Stored data entries:
┌────────

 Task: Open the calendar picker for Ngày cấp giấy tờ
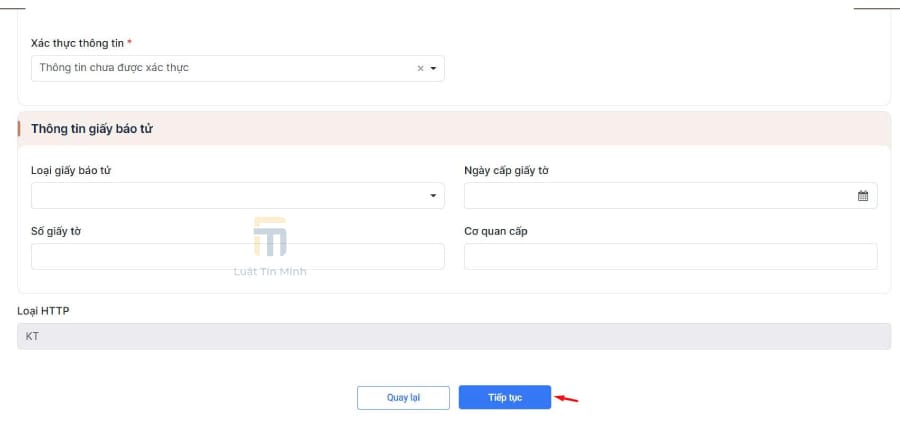click(863, 196)

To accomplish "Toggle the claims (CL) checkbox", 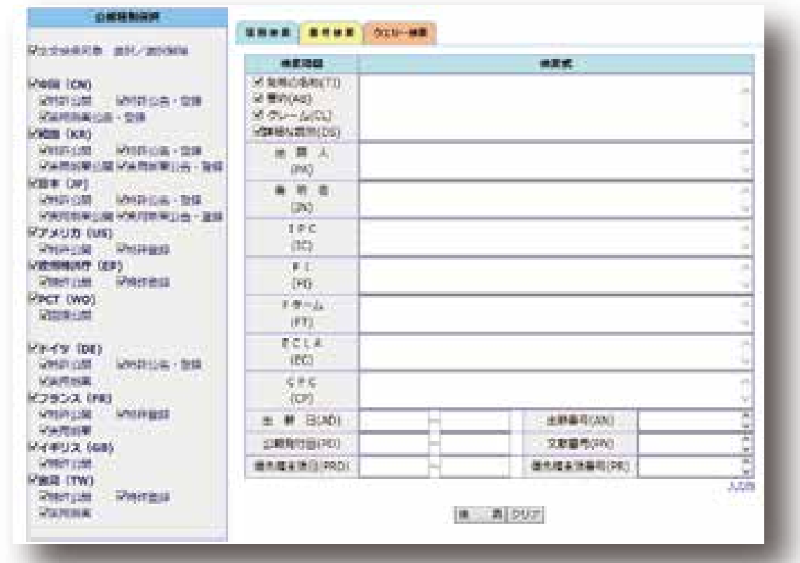I will pos(259,114).
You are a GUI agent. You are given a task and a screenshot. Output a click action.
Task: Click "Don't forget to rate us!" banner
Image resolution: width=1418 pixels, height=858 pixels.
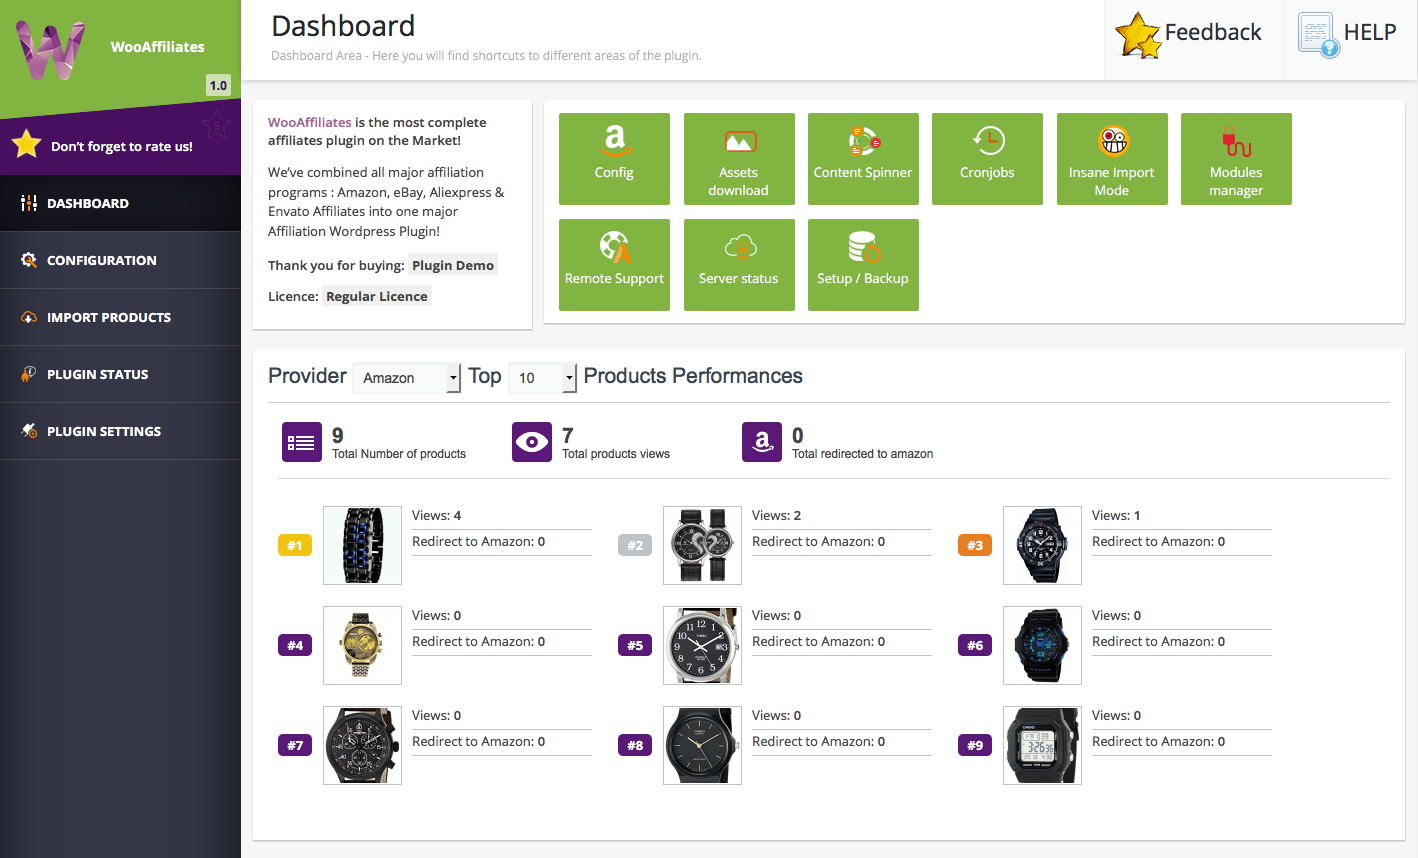pos(121,146)
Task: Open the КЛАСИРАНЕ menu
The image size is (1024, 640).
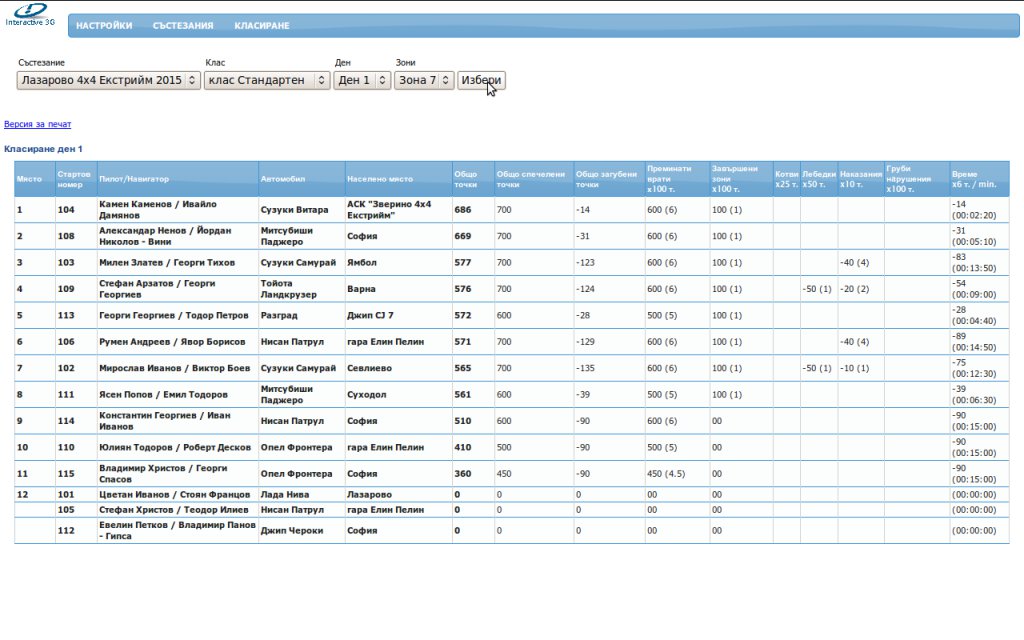Action: 262,26
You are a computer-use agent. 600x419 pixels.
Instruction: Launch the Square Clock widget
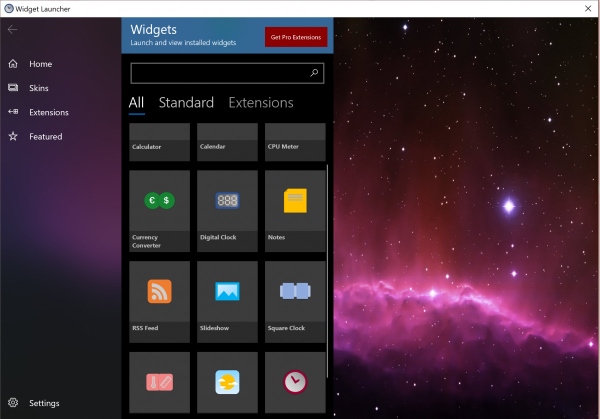[x=295, y=302]
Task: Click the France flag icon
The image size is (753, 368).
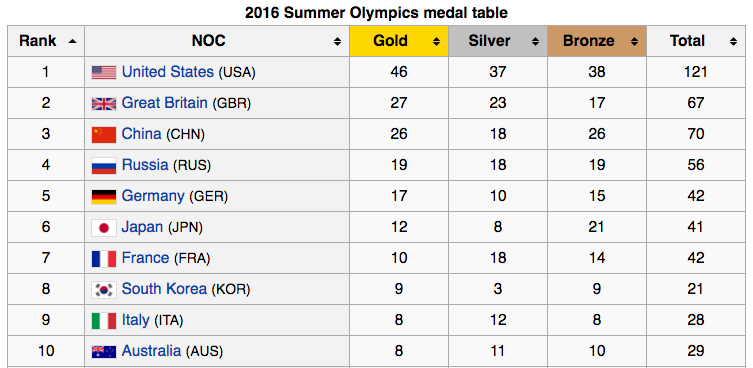Action: click(104, 259)
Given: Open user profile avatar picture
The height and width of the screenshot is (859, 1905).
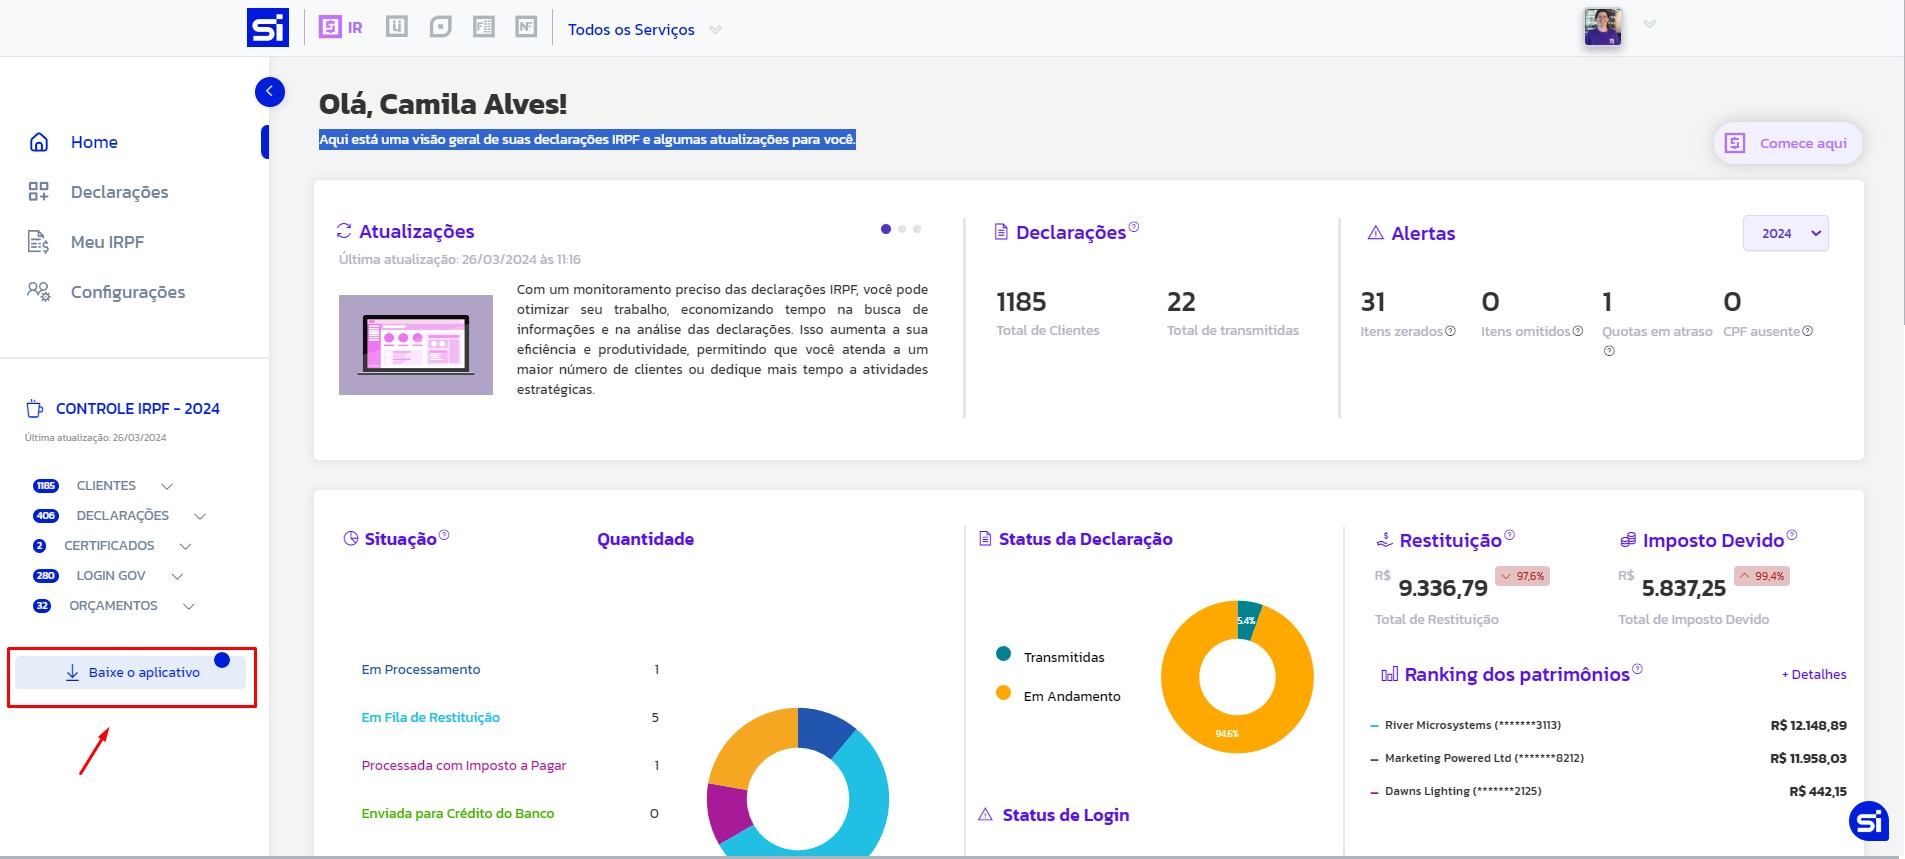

└────────

- [Work required]: Say how many lines in the records contain the string "agent". No other text is needed.

- [Expected output]: 2